Pilze als begehrte Partner
Aber nicht nur unter Verwandten gibt es gegenseitige Hilfe. So schildert Arzt, wie Blut saugende Vampirfledermäuse ihren nicht verwandten Artgenossen etwas von ihrer eigenen Blutausbeute abgeben, wenn die mal leer ausgegangen sind. Das tun sie allerdings nur, wenn eine solche Tat auf Gegenseitigkeit beruht – ganz nach dem Prinzip »wie du mir, so ich dir«. Dieses Prinzip scheint in der Natur allgegenwärtig zu sein: Das Buch präsentiert zahlreiche Fälle, wo es auch über Artgrenzen hinweg zu Kooperationen, so genannten Symbiosen, kommt – in diversen Spielarten zwischen Tier-, Pflanzen-, Pilz- und Mikrobenspezies.
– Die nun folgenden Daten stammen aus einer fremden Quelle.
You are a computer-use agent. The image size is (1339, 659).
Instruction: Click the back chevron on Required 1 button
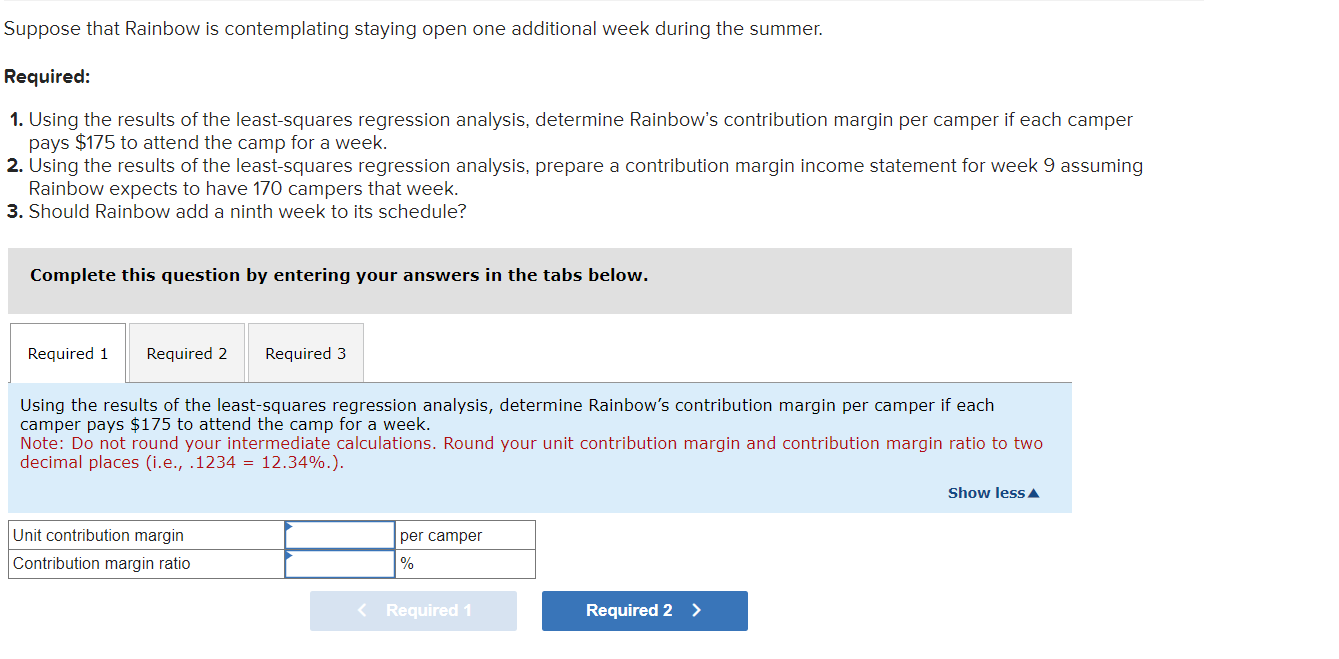[362, 610]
Exemplarisch erzählt Arzt von Ameisen, die sich als »Leibgarde« von Akazienbäumen verdingen, und berichtet, dass zwischen 80 und 90 Prozent aller Pflanzen mit Pilzen zusammenarbeiten, um besser an Wasser und Mineralien zu kommen sowie per »Pilznetzwerk« mit anderen Pflanzen zu kommunizieren. »Ohne Symbiose-Deals wäre das Leben auf der Erde arm und öde; es gäbe weder Pflanzen noch Tiere und schon gar keine Menschen«, schlussfolgert der Autor. Genaue Zahlen, wie viele Symbiosen insgesamt bekannt sind, nennt er nicht.
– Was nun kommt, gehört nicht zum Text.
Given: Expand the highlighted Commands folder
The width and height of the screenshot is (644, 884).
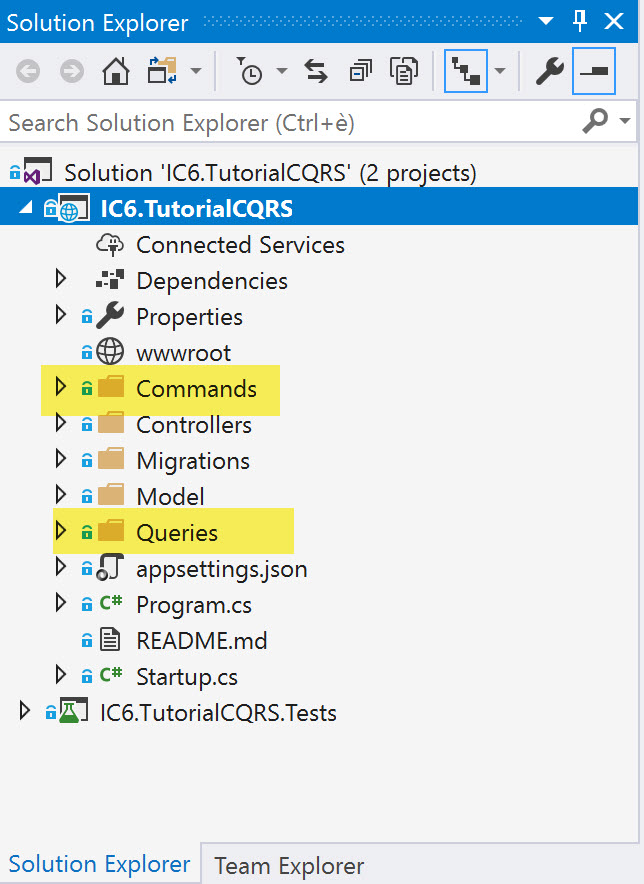Looking at the screenshot, I should point(62,387).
Arzt schreibt unterhaltsam, bildhaft, lebendig und bringt umfangreiches Fachwissen ein. Zu den meisten Beispielen enthält sein Buch entsprechende Farbfotos, die die jeweiligen Akteure zeigen. Komplexe Zusammenhänge erklärt der Wissenschaftsjournalist gut. Nicht optimal erscheint, dass die wissenschaftlichen Publikationen, auf die er sich bezieht, manchmal in den Fußnoten aufgeführt sind, manchmal aber auch nicht. Und stellenweise häufen sich die Beispiele, was zwar einerseits zeigt, wie zahlreich Kooperationen in der Natur auftreten, andererseits aber zu Lasten der Stringenz geht.
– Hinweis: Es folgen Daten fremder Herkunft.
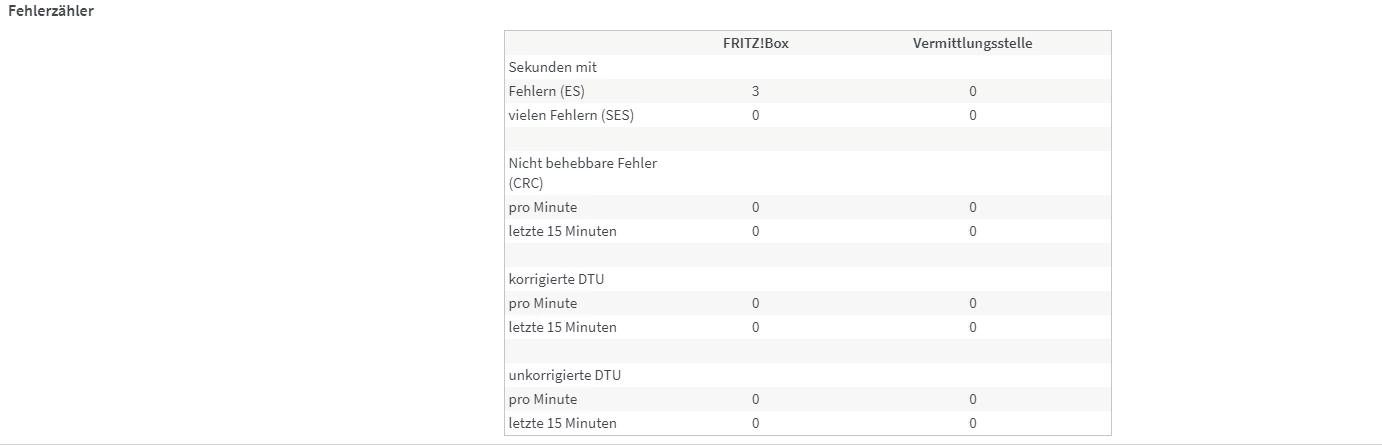
Task: Click "letzte 15 Minuten" under the CRC section
Action: coord(562,231)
Der Autor bezieht sich immer wieder auf Menschen; denkt etwa darüber nach, inwieweit die Redewendung »Blut ist dicker als Wasser« auch für uns gilt und inwieweit wir mittels Zusammenarbeit dem Klimawandel entgegentreten könnten. Dies macht das Buch einerseits interessant, da die vom Autor aufgeworfenen Fragen zum Nachdenken anregen, ist aber zugleich aus wissenschaftlicher Sicht schwierig, da hier verschiedene Dinge zueinander in Bezug gesetzt werden.
Am Ende seines Werks unternimmt Arzt noch einen interessanten Ausflug zu unseren nächsten Verwandten, den Schimpansen. Hier gibt es zwei Arten, mit denen wir gleichermaßen eng verwandt sind: die Gemeinen Schimpansen und die Bonobos. Die einen zeigen ein eher aggressives Verhalten, während die anderen als weitgehend friedfertig gelten. Der Autor erörtert die Frage, wie es zu diesen Verhaltensunterschieden kommt.
Zusammenfassend resümiert der Wissenschaftsjournalist, dass die Natur erstaunlich viele Wege zu Kooperation und gegenseitiger Hilfe gefunden habe, was sich in unterschiedlicher Form in Familien, Symbiosen und in höheren Kooperationen zeige, die mit Bewusstsein und Gefühlen verbunden sind. Er meint, »wer auf das ›unerbittliche Gesetz der Natur‹ verweist, wonach jeder sich selbst der Nächste sei, der hat wenig von der Natur begriffen«, und richtet einen Appell an seine Leser, sich »am Prinzip der Gegenseitigkeit zu orientieren, da die Natur das seit eh und je praktiziert«.